- **The data**
· · · · · · ·
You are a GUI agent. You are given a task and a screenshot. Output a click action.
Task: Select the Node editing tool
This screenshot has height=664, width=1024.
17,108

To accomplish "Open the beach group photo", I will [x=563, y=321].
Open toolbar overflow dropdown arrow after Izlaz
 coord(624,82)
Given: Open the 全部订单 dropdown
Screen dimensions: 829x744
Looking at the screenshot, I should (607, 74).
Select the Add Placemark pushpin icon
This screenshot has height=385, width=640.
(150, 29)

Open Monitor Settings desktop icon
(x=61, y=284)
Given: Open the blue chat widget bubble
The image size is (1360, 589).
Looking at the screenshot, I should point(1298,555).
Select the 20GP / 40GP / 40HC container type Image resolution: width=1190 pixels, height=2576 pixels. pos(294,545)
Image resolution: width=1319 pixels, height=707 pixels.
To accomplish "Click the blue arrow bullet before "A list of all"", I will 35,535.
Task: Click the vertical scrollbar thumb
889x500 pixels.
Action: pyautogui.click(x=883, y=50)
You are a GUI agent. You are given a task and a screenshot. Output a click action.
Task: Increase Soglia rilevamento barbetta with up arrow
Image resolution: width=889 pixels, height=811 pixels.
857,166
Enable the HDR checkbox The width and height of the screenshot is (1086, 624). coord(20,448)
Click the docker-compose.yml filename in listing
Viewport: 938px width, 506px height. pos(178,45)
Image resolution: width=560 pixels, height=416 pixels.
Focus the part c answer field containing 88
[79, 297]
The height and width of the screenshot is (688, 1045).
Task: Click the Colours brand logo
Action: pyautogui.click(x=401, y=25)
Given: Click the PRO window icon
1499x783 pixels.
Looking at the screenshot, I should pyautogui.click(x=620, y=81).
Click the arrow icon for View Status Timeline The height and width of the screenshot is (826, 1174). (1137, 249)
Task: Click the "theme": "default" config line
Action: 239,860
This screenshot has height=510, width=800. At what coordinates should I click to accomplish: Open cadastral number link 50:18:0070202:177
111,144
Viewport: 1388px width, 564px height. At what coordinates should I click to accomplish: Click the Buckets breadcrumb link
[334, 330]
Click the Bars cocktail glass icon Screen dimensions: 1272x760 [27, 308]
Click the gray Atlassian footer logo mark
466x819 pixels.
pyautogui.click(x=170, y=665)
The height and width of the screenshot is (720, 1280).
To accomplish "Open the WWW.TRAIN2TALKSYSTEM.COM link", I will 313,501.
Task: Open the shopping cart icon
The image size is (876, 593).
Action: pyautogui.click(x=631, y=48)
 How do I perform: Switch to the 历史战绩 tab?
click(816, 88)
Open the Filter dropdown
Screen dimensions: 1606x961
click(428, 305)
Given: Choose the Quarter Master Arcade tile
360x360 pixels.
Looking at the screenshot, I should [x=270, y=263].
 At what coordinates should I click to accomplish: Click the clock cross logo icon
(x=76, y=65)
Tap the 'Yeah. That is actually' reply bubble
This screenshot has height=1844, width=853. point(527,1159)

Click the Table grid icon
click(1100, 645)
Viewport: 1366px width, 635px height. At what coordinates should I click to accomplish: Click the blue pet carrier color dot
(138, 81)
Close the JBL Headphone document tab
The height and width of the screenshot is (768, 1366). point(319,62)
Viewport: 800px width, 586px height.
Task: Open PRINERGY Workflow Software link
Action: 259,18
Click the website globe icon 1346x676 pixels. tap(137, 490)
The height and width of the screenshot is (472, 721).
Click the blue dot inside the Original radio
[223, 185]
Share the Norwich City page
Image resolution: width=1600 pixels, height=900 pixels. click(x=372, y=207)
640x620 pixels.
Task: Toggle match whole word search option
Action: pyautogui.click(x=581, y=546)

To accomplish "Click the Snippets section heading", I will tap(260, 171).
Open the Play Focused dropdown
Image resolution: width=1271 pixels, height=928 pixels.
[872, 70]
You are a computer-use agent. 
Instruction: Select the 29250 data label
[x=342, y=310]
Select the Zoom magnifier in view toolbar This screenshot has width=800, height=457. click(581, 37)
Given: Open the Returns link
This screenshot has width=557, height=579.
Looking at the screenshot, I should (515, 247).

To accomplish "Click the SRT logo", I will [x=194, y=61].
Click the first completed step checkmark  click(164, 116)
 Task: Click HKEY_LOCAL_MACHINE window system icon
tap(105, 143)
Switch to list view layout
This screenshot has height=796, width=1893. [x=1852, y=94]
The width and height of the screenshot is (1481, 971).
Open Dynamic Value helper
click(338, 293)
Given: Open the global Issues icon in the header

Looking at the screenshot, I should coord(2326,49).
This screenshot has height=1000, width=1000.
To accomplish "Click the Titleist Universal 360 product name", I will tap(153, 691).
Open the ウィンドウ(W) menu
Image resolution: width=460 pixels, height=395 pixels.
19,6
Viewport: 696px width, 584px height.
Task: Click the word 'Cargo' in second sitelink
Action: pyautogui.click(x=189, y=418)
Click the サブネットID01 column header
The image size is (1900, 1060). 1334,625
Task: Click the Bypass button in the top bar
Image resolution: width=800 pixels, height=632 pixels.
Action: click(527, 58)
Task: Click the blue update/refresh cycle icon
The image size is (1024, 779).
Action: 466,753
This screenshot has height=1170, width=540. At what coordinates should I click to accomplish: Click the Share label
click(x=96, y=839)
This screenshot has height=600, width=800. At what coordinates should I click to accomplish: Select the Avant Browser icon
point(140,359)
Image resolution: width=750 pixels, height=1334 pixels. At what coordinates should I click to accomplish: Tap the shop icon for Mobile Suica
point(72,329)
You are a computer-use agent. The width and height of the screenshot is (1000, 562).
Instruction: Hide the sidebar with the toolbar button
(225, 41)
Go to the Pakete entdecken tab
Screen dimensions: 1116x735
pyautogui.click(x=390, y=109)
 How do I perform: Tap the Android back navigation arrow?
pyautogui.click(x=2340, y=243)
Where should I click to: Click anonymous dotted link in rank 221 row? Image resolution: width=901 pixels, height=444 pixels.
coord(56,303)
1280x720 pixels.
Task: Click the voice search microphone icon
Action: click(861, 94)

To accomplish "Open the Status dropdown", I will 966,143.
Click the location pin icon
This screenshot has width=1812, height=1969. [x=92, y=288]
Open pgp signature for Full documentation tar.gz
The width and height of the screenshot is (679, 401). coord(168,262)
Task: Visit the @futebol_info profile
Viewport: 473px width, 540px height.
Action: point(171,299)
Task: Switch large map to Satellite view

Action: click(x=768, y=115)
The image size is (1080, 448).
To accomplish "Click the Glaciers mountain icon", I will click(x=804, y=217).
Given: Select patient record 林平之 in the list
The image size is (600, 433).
· · · · · · ·
- **Problem to work on**
Only the lines with the string "agent" are wanted; pick them out of the records above and copy them.

- **Task result**
You are a GUI agent. You are given a task and a screenshot. Output a click action.
You are a GUI agent. You are given a task and a screenshot. Output a click action.
You are a computer-use agent. 
You are a computer-use agent. The width and height of the screenshot is (1000, 562).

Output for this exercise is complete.